La decisione di Jolie, Osbourne e tutte le donne che si sono sottoposte a quest’intervento riduce drasticamente il pericolo di ammalarsi. “I medici hanno stimato che avevo un rischio dell’87% di sviluppare un cancro al seno e del 50% di sviluppare un cancro alle ovaie. Sono numeri che variano molto da donna a donna”, racconta la Jolie: “Ho voluto raccontare pubblicamente questa storia alle altre donne perché la mia decisione non è stata semplice. Ma sono contenta di averla presa. Le mie probabilità di sviluppare un cancro sono scese a sotto il 5%. Posso dire ai miei figli di non aver paura di perdermi per un tumore”.
I rischi.
Sostanzialmente, sono tutti quelli collegati a qualsiasi intervento chirurgico di entità importante. È per questo che i medici stanno tentando di evitare di ricorrere troppo frequentemente all’operazione, se questa non è strettamente necessaria. Un recente studio tedesco, per esempio, ha dimostrato che la familiarità non rappresenta sempre un fattore di rischio sufficiente a giustificare il ricorso alla mastectomia preventiva per donne già operate a uno dei due seni. In assenza di mutazioni genetiche, insomma, il pericolo di recidive nel seno opposto non è influenzato dalla storia familiaer delle pazienti.
Il dibattito.
La decisione della Jolie ha diviso la comunità scientifica.
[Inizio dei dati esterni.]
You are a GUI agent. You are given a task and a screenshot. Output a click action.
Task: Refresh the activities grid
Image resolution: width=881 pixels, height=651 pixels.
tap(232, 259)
Umberto Veronesi, direttore scientifico dell’Istituto europeo di oncologia, ha detto chiaramente a Repubblica che “il rischio è diverso per ogni singola donna”. E quindi non è detto che la strada preventiva prima o terapeutica poi debba essere la stessa per tutte. Anzi. “Se la condizione di rischio per il tumore non genera un’ansia eccessiva”, continua l’oncologo: “allora obiettivamente ci sono più vantaggi a fare controlli ogni sei mesi, e scoprire l’eventuale tumore in forma precocissima, quando le possiblità di guarigione sono del 98%”. Anche perché la mastectomia riduce effettivamente il rischio, ma non arriva mai ad annullarlo del tutto.